Tout le monde s'accorde à louer sa politique étrangère, notamment son courage et sa préscience dans la crise avec l'Irak ; mais il aurait pu adopter la même politique sans ouvrir avec les Etats-Unis une crise qui a créé outre-Atlantique une aversion pour la France qui ne s'est pas encore tout à fait dissipée.
IL SERAIT CURIEUX QU'UN PRESIDENT S'EN AILLE EN SE BATTANT LA COULPE
Un temps pour dire adieu. Il était évident que le président de la République n'allait pas, dimanche, mélanger les genres et désigner un dauphin le jour où il annonçait sa retraite. Il y a un temps pour dire adieu ; il y a un temps pour nommer un successeur, pour autant que le suffrage universel soit compatible avec les desiderata du chef de l'Etat. Nicolas Sarkozy, si c'est lui, déclare qu'il a besoin du soutien de M. Chirac après avoir multiplié les querelles avec lui, et pas des moindres. Dans la certitude que l'on a désormais que M. Chirac s'en va de façon irrévocable, on mesure combien l'affaire Clearstream, les disputes homériques entre Nicolas Sarkozy et Dominique de Villepin, les contre-candidatures envisagées à l'UMP, depuis le Premier ministre jusqu'à la ministre de la Défense, sans compter les spéculations sur une candidature de M. Chirac, combien toutes ces péripéties étaient inutiles et absurdes, sans rapport avec la page d'histoire que nous venons de tourner. Au moment où M. Sarkozy doit se garder à droite et à gauche, il peut penser qu'il a au moins remporté une victoire, à savoir que, dès lors que Michèle Alliot-Marie l'a rallié, dès lors qu'il obtient le soutien du Premier ministre, dès lors que M. Chirac ne se présente pas, il apparaît plus que jamais comme le candidat indiscutable de l'UMP et même de la droite dans son ensemble.Aussi bien, quand le président indique qu'il se prononcera un peu plus tard sur ses choix personnels, on ne voit pas qui il pourrait désigner, sinon M. Sarkozy. Lequel était le meilleur à droite et l'est encore, et s'est incrit en tête de tous les sondages depuis le début de la campagne, ce qui a d'ailleurs mis un terme rapide aux contestations internes de l'UMP.
Plans ineptes.
Cette bataille au moins, M. Sarkozy l'a remportée sans coup férir : à mesure que les sondages d'opinion étaient publiés, tous les plans du genre TSS (« Tout sauf Sarkozy ») s'effondraient sous l'effet de leur propre ineptie.
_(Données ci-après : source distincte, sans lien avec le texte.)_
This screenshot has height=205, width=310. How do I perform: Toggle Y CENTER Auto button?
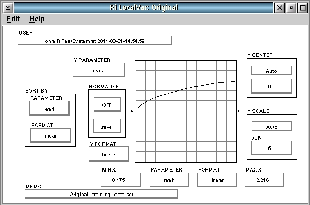[271, 71]
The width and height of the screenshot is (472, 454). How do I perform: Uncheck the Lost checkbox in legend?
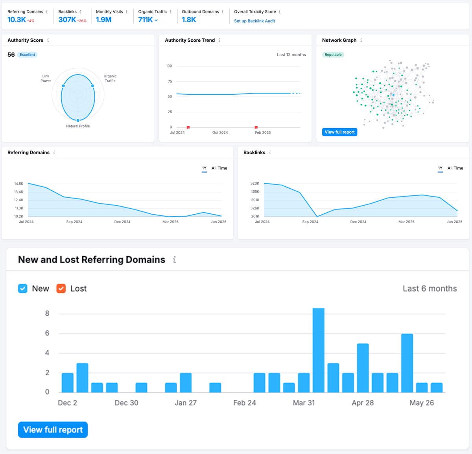pos(61,289)
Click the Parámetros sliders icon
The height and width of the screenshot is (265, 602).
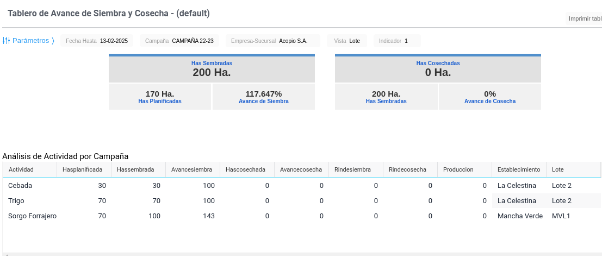click(7, 41)
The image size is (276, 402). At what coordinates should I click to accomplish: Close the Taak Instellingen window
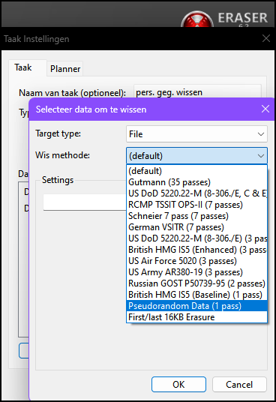pyautogui.click(x=266, y=38)

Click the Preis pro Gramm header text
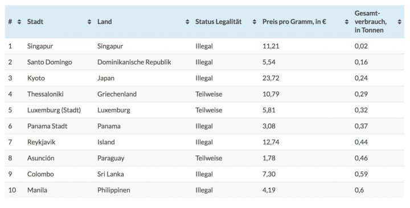click(294, 22)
On dit beaucoup de mal des enquêtes d'opinion : Ségolène Royal les a traitées par l'indifférence, sauf quand elle est sortie du fameux trou d'air ; François Bayrou les considérait comme très approximatives mais n'a pas trouvé exagéré celles qui lui accordent 23 ou 24 % des voix. Ce sont les sondages qui ont montré très vite que, à droite, M. Sarkozy était imbattable. Ce sont eux qui ont convaincu M. Chirac de ne même pas imaginer qu'il pourrait se présenter de nouveau. Ce sont eux qui ont calmé la frénésie anti-Sarkozy de Dominique de Villepin.
D'avoir gagné à l'intérieur de son camp n'assure pas à Nicolas Sarkozy la victoire à l'élection présidentielle. Pendant que les nuages se dissipaient au-dessus de l'UMP, le soleil se levait sur François Bayrou, qui perturbe sérieusement les campagnes de M. Sarkozy et de Mme Royal. Preuve qu'on peut imaginer tous les stratagèmes politiques, mais que le suffrage universel a le dernier mot.